Edisipost.com
Jakarta, 18 Maret 2026 – PT Pelayaran Nasional Indonesia (PELNI) mencatat puncak arus mudik Lebaran 1447 H terjadi pada Rabu (18/3/2026), dengan jumlah penumpang mencapai 28.078 orang dalam satu hari. Angka tersebut melampaui proyeksi awal perusahaan yang memperkirakan sebanyak 27.350 penumpang, atau meningkat sekitar 2,7 persen.
Direktur Utama PELNI, Tri Andayani, menyampaikan bahwa tingginya jumlah penumpang ini menunjukkan kepercayaan masyarakat terhadap layanan transportasi laut yang disediakan PELNI. “Hari ini kami mencatat 28.078 penumpang berangkat menggunakan kapal PELNI. Secara kumulatif, sejak 6 hingga 18 Maret 2026, jumlah penumpang telah mencapai 253.208 orang,” ujarnya.
Dari total tersebut, sebanyak 226.897 penumpang menggunakan kapal penumpang, sementara 26.311 lainnya merupakan penumpang kapal perintis. PELNI juga mencatat penjualan tiket selama periode angkutan Lebaran (6 Maret–6 April 2026) telah mencapai 424.836 tiket atau sekitar 56,5 persen dari total kapasitas yang disediakan sebanyak 751.550 kursi.
Selain peningkatan jumlah penumpang, PELNI juga terus melakukan transformasi digital untuk meningkatkan kualitas layanan.
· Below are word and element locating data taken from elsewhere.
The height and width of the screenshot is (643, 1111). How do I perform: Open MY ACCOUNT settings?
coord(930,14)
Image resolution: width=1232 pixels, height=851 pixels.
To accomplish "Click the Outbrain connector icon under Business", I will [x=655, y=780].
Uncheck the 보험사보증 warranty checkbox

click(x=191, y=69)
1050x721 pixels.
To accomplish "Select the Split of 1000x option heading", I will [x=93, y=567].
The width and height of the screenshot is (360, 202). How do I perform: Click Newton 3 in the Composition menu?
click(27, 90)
Penggunaan aplikasi PELNI Mobile mengalami lonjakan signifikan, baik dari sisi jumlah pengguna maupun transaksi.
Pada 2025, jumlah pengguna aplikasi tercatat mencapai lebih dari 531 ribu, meningkat hampir 19 persen dibandingkan tahun sebelumnya.
Tak hanya itu, jumlah transaksi melalui aplikasi tersebut melonjak drastis, dari 1.484 transaksi pada 2022 menjadi 679.906 transaksi pada 2025. Ke depan, PELNI berencana menambahkan fitur baru seperti refund online dan transfer tiket guna semakin memudahkan akses layanan bagi masyarakat.
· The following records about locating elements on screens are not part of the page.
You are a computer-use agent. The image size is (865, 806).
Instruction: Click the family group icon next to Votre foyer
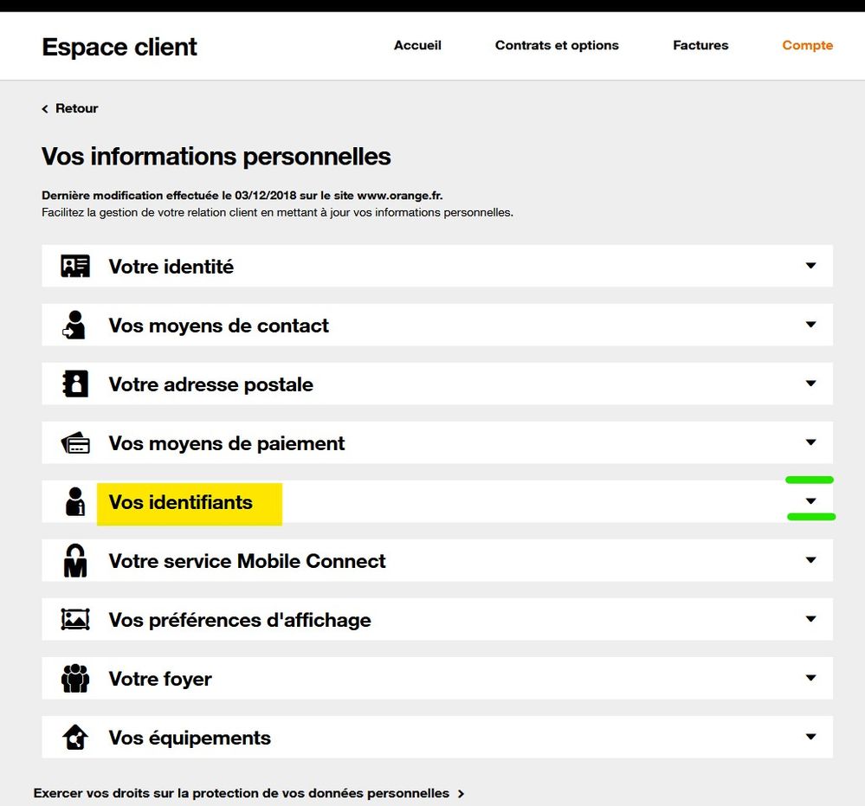tap(74, 678)
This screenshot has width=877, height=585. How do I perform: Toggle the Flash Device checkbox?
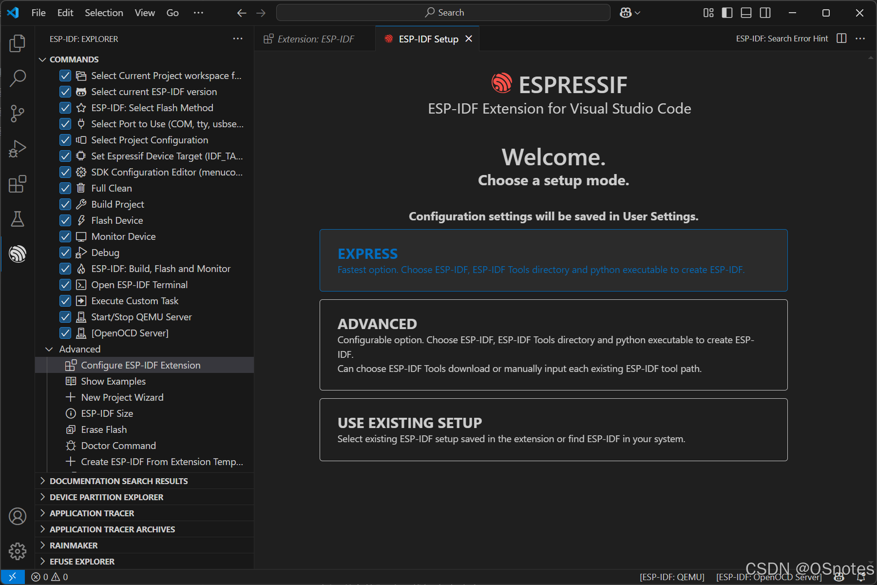point(65,220)
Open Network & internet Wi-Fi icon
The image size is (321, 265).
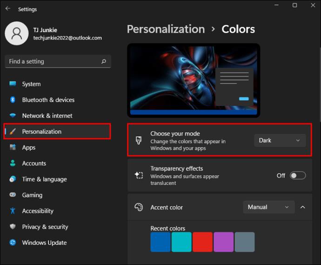pos(13,115)
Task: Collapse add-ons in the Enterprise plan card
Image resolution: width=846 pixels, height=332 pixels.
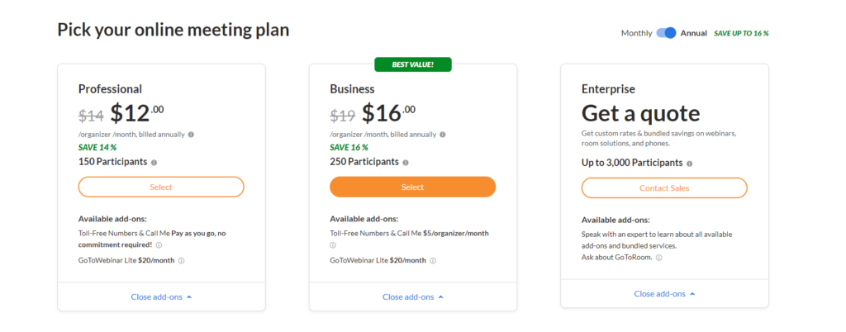Action: [x=665, y=294]
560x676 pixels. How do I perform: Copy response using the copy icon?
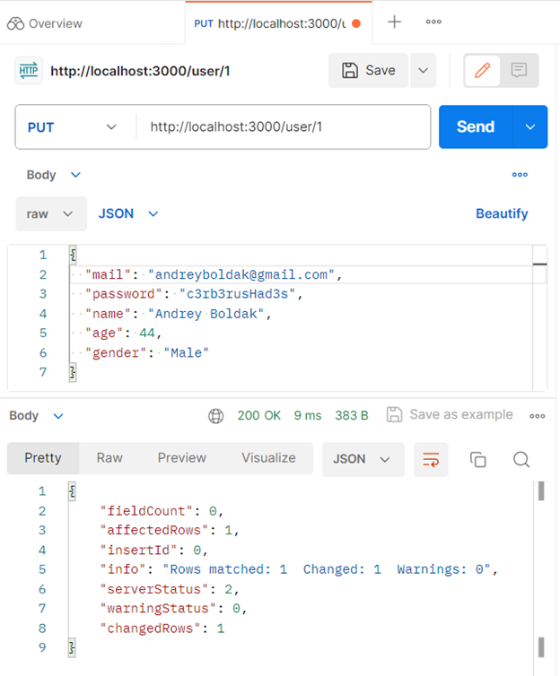(x=478, y=459)
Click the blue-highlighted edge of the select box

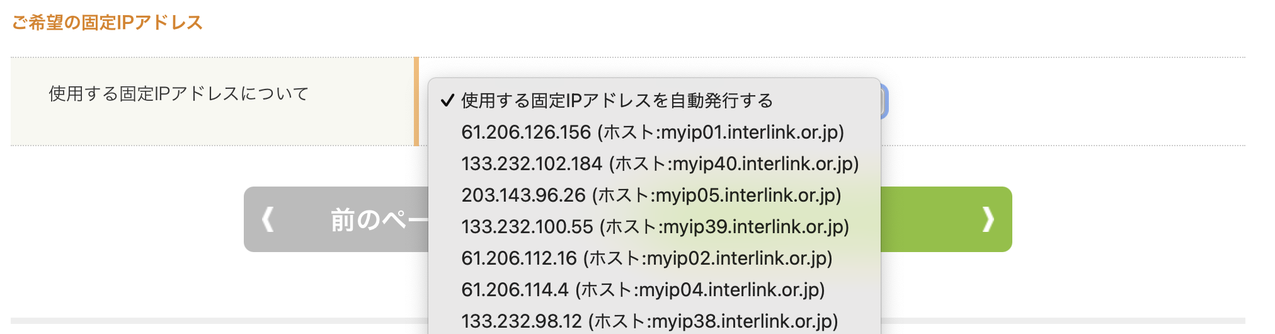click(x=884, y=101)
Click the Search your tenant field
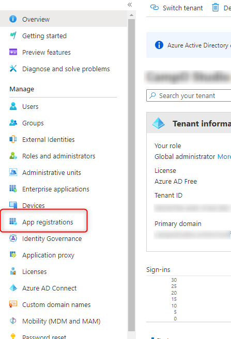This screenshot has height=339, width=231. click(x=189, y=95)
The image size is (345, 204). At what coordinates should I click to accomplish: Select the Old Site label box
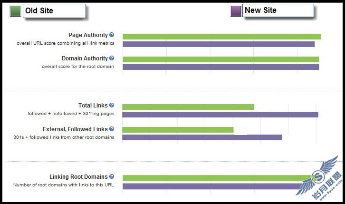coord(54,11)
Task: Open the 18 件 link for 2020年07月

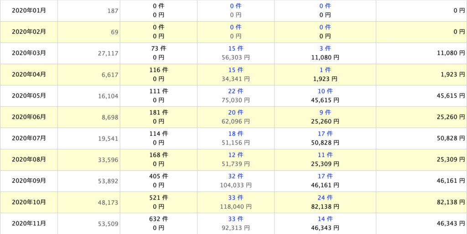Action: pos(235,133)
Tri Andayani menegaskan bahwa PELNI tidak hanya berperan sebagai operator kapal, tetapi juga sebagai bagian dari upaya pemerintah dalam menghubungkan wilayah Nusantara melalui transportasi yang merata dan terjangkau.
“Kami berkomitmen untuk terus menghadirkan layanan yang aman, nyaman, dan mudah diakses oleh seluruh masyarakat,” katanya.
Adapun sejumlah pelabuhan tercatat sebagai titik keberangkatan dan kedatangan terpadat selama periode ini. Pelabuhan Makassar menjadi yang terpadat untuk keberangkatan, sementara Surabaya menjadi tujuan kedatangan dengan jumlah penumpang tertinggi.
PELNI juga mengimbau para calon penumpang untuk mempersiapkan dokumen perjalanan dengan baik, datang tepat waktu, serta mengikuti arahan petugas di pelabuhan demi kelancaran proses keberangkatan.
Dengan tren peningkatan penjualan tiket dan tingginya mobilitas masyarakat, PELNI memprediksi jumlah penumpang masih akan terus bertambah hingga mendekati Hari Raya Lebaran.